[Collected data]

= Beginning of Section =

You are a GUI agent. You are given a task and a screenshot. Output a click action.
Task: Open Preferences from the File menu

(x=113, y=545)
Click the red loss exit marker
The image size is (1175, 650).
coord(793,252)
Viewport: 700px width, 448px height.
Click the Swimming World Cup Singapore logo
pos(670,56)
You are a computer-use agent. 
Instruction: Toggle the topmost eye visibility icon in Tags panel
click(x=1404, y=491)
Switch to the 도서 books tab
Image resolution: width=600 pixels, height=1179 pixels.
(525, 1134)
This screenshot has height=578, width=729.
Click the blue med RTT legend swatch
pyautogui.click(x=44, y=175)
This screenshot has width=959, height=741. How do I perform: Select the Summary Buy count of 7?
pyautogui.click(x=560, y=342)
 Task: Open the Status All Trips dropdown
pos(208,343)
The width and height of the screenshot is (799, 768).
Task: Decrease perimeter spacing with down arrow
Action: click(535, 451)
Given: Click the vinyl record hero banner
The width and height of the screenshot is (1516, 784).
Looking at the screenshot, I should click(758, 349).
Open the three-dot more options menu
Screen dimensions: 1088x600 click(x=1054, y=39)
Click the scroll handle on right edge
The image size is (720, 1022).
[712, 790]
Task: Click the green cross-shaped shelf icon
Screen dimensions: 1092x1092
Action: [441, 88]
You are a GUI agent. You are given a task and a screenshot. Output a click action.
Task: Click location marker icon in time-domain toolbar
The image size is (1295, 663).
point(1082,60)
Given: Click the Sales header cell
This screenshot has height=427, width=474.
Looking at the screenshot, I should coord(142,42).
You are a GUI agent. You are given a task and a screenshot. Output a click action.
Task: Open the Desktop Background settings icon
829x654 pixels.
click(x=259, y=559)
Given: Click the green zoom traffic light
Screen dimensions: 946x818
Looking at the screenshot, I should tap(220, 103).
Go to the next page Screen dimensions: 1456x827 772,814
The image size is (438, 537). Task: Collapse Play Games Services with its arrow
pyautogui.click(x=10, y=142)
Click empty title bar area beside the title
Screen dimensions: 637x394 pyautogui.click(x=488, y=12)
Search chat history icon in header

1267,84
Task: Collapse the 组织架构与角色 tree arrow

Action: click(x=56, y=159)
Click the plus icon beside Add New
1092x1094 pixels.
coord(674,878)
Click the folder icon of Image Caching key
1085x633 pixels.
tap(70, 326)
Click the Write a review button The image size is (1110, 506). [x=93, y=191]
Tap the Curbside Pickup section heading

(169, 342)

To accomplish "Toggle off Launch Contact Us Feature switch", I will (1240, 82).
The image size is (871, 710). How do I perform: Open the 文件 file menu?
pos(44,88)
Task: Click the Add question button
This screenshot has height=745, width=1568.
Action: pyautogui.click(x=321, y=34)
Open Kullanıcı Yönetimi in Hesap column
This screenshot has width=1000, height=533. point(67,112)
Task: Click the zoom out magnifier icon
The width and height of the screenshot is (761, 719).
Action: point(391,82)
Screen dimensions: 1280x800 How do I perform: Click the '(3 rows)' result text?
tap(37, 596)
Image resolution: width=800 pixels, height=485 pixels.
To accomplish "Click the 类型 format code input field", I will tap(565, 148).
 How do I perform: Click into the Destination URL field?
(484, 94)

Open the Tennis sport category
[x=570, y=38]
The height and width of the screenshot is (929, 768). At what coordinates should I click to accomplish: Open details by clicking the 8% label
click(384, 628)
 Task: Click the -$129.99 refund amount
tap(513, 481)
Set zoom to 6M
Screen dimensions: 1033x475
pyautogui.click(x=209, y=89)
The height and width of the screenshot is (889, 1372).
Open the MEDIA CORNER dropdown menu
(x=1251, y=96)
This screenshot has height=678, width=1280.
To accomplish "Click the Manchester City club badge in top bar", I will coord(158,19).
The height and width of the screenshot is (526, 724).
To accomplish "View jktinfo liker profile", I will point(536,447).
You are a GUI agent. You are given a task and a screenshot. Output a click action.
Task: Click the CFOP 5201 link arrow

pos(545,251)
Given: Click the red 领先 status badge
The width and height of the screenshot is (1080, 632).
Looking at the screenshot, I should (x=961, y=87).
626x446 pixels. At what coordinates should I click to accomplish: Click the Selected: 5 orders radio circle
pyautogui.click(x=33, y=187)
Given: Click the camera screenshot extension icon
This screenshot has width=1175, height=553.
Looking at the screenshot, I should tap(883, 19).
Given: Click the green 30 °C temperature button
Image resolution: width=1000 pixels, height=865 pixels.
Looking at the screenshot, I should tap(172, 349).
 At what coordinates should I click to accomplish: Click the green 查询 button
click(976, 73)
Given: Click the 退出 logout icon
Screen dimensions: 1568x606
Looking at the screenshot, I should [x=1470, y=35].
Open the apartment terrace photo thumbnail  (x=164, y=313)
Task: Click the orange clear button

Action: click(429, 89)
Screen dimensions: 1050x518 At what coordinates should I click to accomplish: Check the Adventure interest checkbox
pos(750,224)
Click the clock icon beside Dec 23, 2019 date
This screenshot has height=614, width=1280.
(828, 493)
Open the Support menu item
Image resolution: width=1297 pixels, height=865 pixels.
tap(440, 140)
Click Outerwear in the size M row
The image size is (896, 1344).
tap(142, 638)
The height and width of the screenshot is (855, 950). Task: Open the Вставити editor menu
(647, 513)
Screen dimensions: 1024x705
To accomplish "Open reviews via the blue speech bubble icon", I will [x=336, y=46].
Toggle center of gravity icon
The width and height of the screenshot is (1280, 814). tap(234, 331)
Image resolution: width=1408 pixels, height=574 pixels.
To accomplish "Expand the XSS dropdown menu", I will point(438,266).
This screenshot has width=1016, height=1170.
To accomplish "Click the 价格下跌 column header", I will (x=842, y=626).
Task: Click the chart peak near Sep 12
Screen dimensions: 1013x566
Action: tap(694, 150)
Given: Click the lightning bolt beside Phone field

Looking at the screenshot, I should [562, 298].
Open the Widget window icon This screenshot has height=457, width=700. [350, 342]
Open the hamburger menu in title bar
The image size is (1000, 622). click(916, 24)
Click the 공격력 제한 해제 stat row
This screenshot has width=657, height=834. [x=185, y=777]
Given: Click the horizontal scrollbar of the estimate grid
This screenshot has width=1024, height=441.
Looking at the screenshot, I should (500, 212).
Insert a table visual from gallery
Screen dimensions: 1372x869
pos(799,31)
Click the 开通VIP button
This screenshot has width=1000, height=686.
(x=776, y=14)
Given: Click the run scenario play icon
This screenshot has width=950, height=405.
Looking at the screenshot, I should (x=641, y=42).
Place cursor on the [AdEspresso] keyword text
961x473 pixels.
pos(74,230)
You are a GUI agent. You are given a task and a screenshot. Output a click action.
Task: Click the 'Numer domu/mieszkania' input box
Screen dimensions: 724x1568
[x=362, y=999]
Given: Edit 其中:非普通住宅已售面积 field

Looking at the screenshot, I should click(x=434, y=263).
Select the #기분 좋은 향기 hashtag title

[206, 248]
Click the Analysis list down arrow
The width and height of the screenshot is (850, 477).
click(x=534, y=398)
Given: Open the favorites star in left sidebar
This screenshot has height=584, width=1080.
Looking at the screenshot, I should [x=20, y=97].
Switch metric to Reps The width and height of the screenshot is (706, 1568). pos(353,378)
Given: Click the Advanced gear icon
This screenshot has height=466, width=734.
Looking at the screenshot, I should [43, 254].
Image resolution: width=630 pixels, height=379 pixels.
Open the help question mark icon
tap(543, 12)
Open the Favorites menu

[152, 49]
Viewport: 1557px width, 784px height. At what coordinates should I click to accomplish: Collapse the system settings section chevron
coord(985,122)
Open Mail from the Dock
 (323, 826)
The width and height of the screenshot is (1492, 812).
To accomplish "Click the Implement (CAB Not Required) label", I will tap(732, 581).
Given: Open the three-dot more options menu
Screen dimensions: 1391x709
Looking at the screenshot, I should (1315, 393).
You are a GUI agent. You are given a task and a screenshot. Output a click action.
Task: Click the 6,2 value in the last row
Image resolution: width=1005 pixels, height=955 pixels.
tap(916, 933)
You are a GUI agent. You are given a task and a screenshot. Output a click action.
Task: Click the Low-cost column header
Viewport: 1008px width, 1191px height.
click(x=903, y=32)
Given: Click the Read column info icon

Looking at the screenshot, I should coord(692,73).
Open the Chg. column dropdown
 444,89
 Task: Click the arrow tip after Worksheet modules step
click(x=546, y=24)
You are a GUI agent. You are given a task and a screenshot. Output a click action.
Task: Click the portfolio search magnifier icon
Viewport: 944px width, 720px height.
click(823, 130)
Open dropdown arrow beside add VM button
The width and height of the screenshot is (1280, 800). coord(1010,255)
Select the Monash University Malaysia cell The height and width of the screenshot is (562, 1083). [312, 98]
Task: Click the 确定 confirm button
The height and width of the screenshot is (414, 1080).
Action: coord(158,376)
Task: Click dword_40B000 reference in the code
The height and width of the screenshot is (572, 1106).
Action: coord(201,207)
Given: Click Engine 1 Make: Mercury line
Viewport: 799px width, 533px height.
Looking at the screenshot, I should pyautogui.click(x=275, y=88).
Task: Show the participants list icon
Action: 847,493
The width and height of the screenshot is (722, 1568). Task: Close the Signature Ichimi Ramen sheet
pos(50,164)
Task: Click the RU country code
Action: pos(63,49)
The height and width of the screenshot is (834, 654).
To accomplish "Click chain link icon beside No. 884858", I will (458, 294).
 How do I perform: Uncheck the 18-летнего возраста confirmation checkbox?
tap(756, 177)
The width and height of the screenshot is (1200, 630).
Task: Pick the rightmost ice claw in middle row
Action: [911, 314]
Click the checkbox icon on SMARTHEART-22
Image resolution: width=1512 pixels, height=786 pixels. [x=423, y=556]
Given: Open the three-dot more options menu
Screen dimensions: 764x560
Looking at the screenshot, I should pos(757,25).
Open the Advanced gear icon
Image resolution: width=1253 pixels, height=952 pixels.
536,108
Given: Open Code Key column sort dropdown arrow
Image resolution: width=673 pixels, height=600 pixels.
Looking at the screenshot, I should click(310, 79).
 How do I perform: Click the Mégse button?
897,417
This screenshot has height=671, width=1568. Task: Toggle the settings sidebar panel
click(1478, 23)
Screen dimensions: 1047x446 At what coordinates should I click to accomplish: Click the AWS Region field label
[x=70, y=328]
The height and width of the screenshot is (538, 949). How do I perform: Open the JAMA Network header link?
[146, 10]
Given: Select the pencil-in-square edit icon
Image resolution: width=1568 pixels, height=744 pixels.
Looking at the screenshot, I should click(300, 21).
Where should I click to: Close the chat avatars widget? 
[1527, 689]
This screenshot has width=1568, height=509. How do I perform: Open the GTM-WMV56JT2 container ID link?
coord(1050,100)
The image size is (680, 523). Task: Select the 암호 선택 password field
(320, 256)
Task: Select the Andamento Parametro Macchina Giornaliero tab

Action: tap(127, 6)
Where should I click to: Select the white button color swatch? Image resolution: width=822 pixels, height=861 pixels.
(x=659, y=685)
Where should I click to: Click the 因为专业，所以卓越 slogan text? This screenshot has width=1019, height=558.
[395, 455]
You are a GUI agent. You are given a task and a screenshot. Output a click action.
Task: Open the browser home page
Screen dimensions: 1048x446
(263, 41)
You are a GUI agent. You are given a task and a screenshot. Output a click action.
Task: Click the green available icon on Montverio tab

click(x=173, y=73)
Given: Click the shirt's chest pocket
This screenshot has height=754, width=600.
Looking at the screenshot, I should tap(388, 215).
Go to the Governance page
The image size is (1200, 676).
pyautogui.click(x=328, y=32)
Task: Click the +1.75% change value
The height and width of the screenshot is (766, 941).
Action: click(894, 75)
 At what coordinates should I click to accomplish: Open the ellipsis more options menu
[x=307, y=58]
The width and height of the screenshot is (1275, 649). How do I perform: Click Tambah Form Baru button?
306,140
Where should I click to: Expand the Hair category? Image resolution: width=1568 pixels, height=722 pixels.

= End of Section =

_Exercise goal:_ The range runs from the line above containing "The height and width of the screenshot is (889, 1372)." to the line containing "Open the apartment", inclusive. Restate those lines word for word and no others.

_Exercise answer:_
The height and width of the screenshot is (889, 1372).
Open the MEDIA CORNER dropdown menu
(x=1251, y=96)
This screenshot has height=678, width=1280.
To accomplish "Click the Manchester City club badge in top bar", I will coord(158,19).
The height and width of the screenshot is (526, 724).
To accomplish "View jktinfo liker profile", I will point(536,447).
You are a GUI agent. You are given a task and a screenshot. Output a click action.
Task: Click the CFOP 5201 link arrow

pos(545,251)
Given: Click the red 领先 status badge
The width and height of the screenshot is (1080, 632).
Looking at the screenshot, I should (x=961, y=87).
626x446 pixels. At what coordinates should I click to accomplish: Click the Selected: 5 orders radio circle
pyautogui.click(x=33, y=187)
Given: Click the camera screenshot extension icon
This screenshot has width=1175, height=553.
Looking at the screenshot, I should tap(883, 19).
Given: Click the green 30 °C temperature button
Image resolution: width=1000 pixels, height=865 pixels.
Looking at the screenshot, I should tap(172, 349).
 At what coordinates should I click to accomplish: Click the green 查询 button
click(976, 73)
Given: Click the 退出 logout icon
Screen dimensions: 1568x606
Looking at the screenshot, I should [x=1470, y=35].
Open the apartment terrace photo thumbnail  (x=164, y=313)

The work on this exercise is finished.